___ Data to examine ___
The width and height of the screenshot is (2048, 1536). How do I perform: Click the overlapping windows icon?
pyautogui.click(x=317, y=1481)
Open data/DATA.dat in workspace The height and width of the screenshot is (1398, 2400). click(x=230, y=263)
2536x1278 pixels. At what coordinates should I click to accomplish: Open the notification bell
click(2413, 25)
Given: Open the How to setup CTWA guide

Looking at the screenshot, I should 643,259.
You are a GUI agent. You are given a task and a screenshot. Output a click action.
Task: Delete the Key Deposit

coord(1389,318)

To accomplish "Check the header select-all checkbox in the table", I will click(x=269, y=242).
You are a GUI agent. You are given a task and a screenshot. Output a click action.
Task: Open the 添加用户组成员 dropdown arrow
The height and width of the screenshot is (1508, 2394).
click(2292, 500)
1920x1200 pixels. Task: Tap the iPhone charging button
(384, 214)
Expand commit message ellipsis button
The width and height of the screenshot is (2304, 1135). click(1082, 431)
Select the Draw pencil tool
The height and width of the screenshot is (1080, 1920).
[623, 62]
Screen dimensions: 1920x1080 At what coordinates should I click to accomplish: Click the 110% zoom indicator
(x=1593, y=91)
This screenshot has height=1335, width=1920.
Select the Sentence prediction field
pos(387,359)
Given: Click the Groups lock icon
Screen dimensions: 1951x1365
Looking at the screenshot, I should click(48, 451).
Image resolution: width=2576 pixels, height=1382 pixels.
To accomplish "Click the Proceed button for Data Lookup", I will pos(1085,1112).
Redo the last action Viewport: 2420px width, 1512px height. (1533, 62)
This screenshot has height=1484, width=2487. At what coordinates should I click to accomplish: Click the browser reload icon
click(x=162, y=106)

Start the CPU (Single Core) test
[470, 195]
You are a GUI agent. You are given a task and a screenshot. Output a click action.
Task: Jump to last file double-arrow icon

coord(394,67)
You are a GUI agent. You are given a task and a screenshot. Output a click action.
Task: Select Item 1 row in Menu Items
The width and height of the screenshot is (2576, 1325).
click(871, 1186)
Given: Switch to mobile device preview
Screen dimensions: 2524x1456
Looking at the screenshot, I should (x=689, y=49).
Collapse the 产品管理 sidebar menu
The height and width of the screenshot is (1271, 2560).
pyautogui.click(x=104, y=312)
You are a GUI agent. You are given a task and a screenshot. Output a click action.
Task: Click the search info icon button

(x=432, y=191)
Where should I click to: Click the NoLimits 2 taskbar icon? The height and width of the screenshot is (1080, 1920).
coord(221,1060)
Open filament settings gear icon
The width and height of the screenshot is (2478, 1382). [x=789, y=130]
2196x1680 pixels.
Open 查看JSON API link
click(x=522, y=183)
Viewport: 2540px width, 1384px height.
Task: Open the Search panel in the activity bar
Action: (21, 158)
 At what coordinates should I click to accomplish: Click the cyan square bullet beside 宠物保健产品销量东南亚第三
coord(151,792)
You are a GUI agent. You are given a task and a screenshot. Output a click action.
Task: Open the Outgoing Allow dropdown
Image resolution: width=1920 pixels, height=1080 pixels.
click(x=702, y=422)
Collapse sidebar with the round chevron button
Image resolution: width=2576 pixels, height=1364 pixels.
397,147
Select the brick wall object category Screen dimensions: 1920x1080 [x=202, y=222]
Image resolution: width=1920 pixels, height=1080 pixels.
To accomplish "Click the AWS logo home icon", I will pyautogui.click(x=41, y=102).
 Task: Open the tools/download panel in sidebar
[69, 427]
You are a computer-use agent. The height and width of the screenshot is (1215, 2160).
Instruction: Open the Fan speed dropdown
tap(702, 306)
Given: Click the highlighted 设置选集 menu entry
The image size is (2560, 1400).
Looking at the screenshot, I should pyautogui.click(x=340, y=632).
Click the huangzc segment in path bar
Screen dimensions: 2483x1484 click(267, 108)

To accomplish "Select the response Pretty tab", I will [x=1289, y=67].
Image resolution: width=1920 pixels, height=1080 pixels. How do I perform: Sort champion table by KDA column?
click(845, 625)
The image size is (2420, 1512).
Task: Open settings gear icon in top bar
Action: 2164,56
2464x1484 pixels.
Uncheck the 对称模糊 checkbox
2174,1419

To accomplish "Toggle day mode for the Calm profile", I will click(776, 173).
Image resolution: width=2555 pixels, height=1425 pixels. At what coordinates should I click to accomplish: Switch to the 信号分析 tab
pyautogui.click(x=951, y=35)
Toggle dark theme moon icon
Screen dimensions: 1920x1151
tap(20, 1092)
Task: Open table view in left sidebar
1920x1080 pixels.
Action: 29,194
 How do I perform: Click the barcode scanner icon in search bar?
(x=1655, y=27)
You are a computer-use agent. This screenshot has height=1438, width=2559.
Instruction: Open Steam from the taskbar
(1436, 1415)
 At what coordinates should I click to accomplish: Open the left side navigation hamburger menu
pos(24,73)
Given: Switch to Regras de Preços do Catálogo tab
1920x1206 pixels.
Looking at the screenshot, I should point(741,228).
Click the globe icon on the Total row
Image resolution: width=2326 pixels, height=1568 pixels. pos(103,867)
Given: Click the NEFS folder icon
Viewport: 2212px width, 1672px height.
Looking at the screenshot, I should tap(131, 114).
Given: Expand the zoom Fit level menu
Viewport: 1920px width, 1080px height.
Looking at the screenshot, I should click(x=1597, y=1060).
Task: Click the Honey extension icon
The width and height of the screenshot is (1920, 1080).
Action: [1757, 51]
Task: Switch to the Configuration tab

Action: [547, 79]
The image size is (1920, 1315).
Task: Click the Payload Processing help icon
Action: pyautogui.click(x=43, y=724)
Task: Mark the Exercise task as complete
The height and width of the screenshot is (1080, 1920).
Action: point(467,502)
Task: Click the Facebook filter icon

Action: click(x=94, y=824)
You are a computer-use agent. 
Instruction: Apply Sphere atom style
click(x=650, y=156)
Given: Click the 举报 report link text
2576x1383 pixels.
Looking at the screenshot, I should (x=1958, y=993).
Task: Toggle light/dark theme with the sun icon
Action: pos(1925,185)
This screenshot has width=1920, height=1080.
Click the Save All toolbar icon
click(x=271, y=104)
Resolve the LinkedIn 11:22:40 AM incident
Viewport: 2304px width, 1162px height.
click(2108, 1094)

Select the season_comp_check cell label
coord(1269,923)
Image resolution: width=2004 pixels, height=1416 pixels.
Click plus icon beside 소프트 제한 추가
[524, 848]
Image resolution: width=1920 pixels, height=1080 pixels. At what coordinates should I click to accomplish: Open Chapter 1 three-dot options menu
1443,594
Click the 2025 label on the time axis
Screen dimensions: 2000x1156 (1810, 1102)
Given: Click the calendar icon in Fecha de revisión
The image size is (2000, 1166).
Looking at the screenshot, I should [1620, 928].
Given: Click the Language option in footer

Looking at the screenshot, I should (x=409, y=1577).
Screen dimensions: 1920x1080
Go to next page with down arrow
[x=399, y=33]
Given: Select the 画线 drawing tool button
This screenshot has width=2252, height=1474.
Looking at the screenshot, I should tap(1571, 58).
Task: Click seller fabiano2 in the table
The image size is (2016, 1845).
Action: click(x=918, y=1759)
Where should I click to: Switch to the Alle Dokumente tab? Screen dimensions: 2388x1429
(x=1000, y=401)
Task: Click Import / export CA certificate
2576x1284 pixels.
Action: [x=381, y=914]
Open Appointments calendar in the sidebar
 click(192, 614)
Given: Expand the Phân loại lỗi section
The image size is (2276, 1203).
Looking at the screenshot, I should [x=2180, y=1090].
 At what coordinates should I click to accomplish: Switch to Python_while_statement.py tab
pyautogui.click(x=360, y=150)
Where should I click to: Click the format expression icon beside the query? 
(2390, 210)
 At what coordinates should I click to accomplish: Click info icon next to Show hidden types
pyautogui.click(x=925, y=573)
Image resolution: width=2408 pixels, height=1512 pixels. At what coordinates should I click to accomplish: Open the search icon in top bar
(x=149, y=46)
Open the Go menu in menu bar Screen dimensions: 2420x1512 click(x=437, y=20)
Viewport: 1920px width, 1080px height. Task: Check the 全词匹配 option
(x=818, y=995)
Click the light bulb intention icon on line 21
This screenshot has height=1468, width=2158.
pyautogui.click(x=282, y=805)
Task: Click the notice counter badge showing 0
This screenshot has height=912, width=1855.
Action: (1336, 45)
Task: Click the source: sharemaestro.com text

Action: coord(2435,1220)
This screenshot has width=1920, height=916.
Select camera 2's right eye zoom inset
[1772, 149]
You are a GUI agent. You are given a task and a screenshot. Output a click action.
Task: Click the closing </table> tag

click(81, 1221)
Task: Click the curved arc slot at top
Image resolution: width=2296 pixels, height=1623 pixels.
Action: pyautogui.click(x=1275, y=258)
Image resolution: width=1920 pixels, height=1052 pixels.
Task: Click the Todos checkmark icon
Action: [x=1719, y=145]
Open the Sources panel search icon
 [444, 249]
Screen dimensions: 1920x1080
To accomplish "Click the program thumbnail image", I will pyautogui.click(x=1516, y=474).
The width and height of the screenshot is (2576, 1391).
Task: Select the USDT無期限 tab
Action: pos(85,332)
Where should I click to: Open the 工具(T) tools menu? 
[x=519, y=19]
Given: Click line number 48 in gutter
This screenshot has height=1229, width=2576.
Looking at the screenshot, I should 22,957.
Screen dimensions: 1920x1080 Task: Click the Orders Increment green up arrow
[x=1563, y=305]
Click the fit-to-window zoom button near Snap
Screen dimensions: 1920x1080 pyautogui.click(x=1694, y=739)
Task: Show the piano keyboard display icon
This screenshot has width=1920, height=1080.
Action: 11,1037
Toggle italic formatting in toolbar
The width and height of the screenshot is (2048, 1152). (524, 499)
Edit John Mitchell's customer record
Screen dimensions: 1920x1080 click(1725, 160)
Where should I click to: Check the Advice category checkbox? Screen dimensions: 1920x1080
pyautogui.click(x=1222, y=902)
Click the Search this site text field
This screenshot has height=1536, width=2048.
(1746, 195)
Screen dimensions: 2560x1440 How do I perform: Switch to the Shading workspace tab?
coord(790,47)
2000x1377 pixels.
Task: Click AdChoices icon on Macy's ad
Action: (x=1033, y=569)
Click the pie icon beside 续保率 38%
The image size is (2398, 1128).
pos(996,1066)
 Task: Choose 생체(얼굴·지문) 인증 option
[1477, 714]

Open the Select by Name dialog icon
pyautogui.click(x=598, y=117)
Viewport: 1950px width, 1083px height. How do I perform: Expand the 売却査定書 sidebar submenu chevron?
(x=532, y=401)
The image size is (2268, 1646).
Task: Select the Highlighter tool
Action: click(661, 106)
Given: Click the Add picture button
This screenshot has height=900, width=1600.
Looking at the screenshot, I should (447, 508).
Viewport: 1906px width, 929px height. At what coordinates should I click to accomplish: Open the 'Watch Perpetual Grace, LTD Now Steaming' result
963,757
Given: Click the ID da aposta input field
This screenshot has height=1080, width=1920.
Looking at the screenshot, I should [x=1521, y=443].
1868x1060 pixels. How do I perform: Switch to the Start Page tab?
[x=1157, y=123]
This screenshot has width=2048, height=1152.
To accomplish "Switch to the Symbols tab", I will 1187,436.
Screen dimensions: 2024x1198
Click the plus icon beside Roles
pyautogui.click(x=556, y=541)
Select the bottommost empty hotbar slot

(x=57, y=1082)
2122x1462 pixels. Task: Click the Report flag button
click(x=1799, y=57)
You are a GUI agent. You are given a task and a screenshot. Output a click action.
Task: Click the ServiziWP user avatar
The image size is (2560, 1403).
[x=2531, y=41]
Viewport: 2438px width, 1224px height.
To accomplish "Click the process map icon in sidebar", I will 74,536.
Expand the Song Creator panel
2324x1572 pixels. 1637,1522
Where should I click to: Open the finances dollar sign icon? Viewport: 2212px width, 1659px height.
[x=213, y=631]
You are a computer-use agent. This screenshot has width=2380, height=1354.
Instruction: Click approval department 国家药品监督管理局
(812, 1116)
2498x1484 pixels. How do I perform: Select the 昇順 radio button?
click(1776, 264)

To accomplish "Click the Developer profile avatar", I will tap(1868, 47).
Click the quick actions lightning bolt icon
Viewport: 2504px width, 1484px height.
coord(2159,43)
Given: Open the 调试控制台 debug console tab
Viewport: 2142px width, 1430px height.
___
◆ **Goal of the exercise**
Could you output the lines above, exactly as written, from the one containing "The image size is (2560, 1403)." through the last, with both ends included and no others?

◆ **Solution to the exercise**
The image size is (2560, 1403).
[x=2531, y=41]
Viewport: 2438px width, 1224px height.
To accomplish "Click the process map icon in sidebar", I will 74,536.
Expand the Song Creator panel
2324x1572 pixels. 1637,1522
Where should I click to: Open the finances dollar sign icon? Viewport: 2212px width, 1659px height.
[x=213, y=631]
You are a computer-use agent. This screenshot has width=2380, height=1354.
Instruction: Click approval department 国家药品监督管理局
(812, 1116)
2498x1484 pixels. How do I perform: Select the 昇順 radio button?
click(1776, 264)

To accomplish "Click the Developer profile avatar", I will tap(1868, 47).
Click the quick actions lightning bolt icon
Viewport: 2504px width, 1484px height.
coord(2159,43)
Given: Open the 调试控制台 debug console tab
Viewport: 2142px width, 1430px height.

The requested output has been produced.